Thoughts from upside down: computing

Showing posts with label computing. Show all posts

Thursday, 13 August 2020

The Doing Nothing Contract, or How Not to Run Large Projects

Soon after I left DEC, in 1995, I got involved in what would have been the biggest Systems Integration (SI) project they had ever done. This is the story of the project.

I joined DEC when I left university, 20 years earlier. It was a fantastic place for an engineer to work, and I enjoyed nearly every day I worked there. But in 1995 it was obviously going downhill - it was acquired first by Compaq in 1999, and then by HP - and I found a way to make a decent exit. While I was looking for another job, I started a consultancy business which turned out to keep me busy for the next four years.

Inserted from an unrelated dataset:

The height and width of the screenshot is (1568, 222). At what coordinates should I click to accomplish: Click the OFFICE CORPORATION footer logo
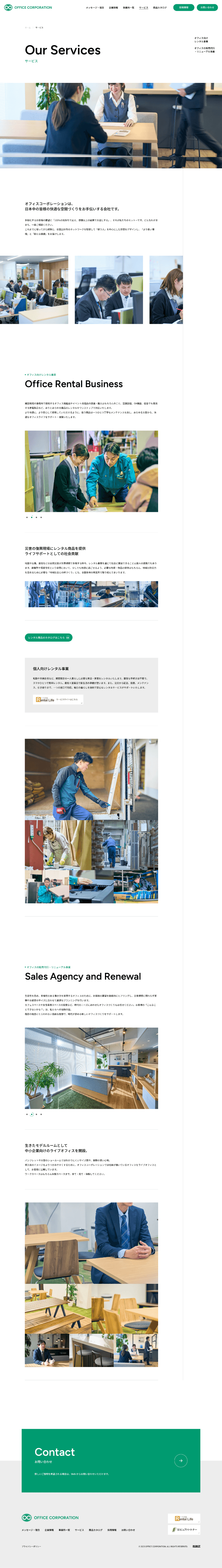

About a year later I ran into a former colleague on a plane. He told me about a project that they were working on for a major European telco. It was going to be huge. Did I know anyone who might be able to help? Well, yes, there was me. I think he knew that and was just being polite. I did point out that my daily rate was over double what DEC would normally pay. This wasn't a problem, he said, because they wanted to assemble an elite team of top-level architects to get the overall design right. Within a week I had a purchase order for three months of my time, 40 hours per week, at my usual high daily rate.

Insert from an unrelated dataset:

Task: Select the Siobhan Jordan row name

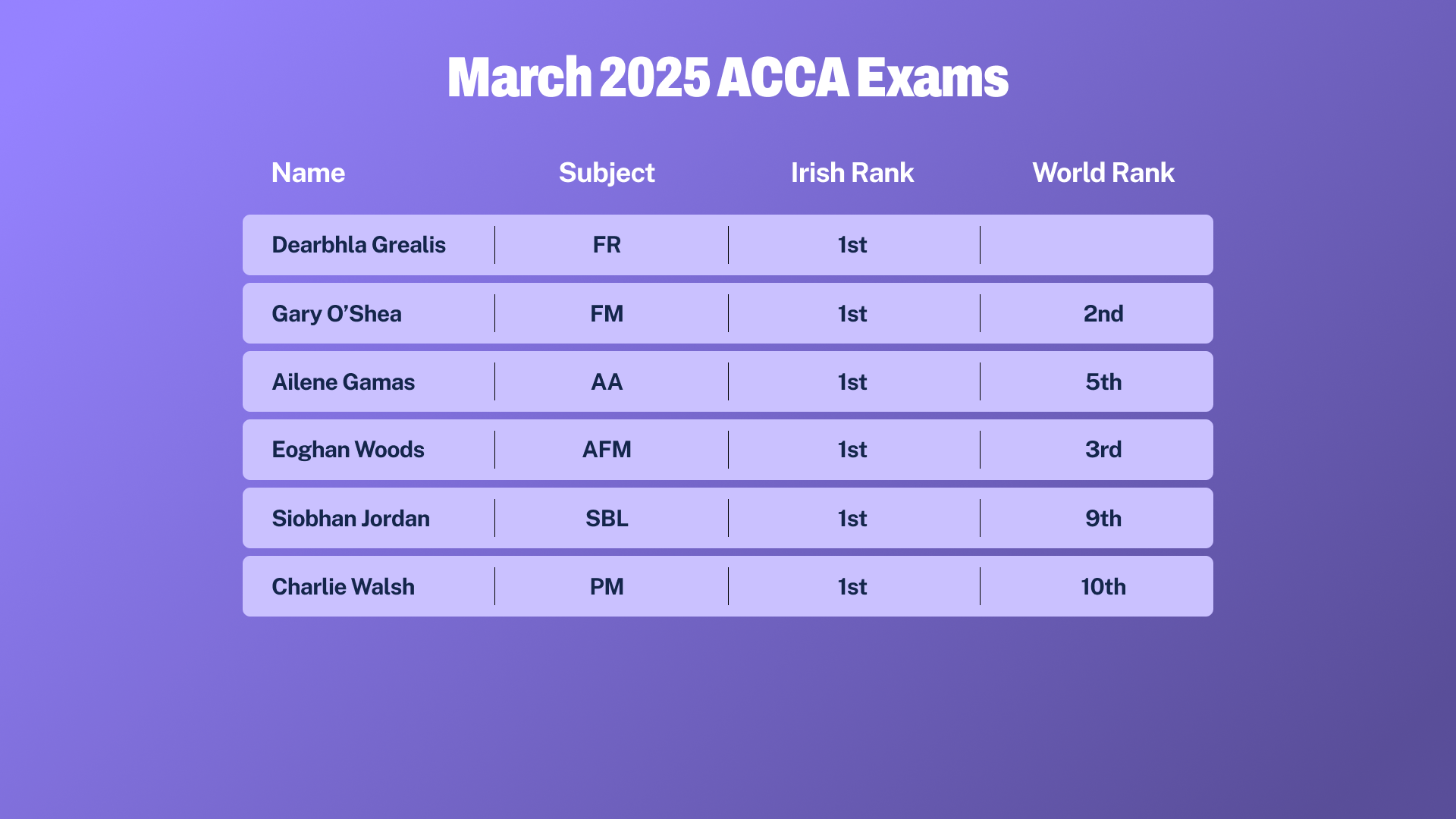Action: pos(351,519)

The following Monday I showed up at the DEC office in Reading, England. There were two other people in the "elite" team. One was Dave, who I knew quite well - like me, he had already spent 20 years as an employee.

The project was very interesting, on an oft-repeated theme. Telephone networks have always been built using proprietary systems built by specialized suppliers like (then) GEC and Alcatel, costing at least ten times more than normal contemporary computers. The client had figured out that this was just a big distributed computing application, and wanted to run their national telephone and data network using off the shelf computer hardware and, as far as possible, software.

It seems like a wonderful idea, but it has been tried several times and so far has never really worked (which I guess is a spoiler for this article). The problem is that, even now and certainly 25 years ago, these telcos were used to being almost their suppliers' only customer. They could make incoherent or outrageous demands, confident that their suppliers would have to follow. The price tag reflected this, but the people making the demands - the engineers - weren't the people paying the bills, so those dots never got joined up inside these huge bureaucracies. A typical interaction would go:

Supplier: the project will use database X and transaction software Y
Telco: that's no good, we need features P, Q and R that X and Y don't have
Supplier: we could add those, but it's bespoke engineering and will add (lots) to the cost
Telco: no, we want off-the-shelf software, we don't want to pay for custom development
Supplier: X and Y is what's on the shelf, you want something else, you have to pay for it
Telco: (utter incomprehension)

In its latest iteration, this has led to the ETSI NFV (Network Function Virtualization) project, which in its 8 years of existence, so far, has yet to deliver an actual functioning network.

Anyway... our mission was to use off the shelf DEC computers and software to build the switching control system at the heart of the network. It isn't really a hard problem. The basis of it is extremely simple: take a number that someone has dialled (this was a while ago) and translate it into a series of simple instructions to the physical switches, like "connect channel 92 of trunk 147 to channel 128 of trunk 256".

The only thing that makes it hard is the scale - this has to work for millions of users and concurrent calls. But even then, none of these actions have to be closely synchronised. It isn't like, say, Facebook. where something you upload needs to become instantly visible to a billion users around the world.

Within a week, Dave and I had figured out how to put the available software components together and have a working, scalable prototype within a couple of months. Turning that into a production system would be a much bigger job, needing integration to the telco's dozens of management systems, but that was all low risk, routine stuff. We started writing code.

What we had completely failed to take into account, working in our cosy little office, was the DEC bureaucracy. In a much larger open-plan office nearby was an already-large team of project managers, program managers, project documentation specialists, and for all we knew telephone sanitizers as well. They operated in blissful ignorance of any actual technical details, as they came up with the cost estimates that would be at the heart of the formal bid for the project.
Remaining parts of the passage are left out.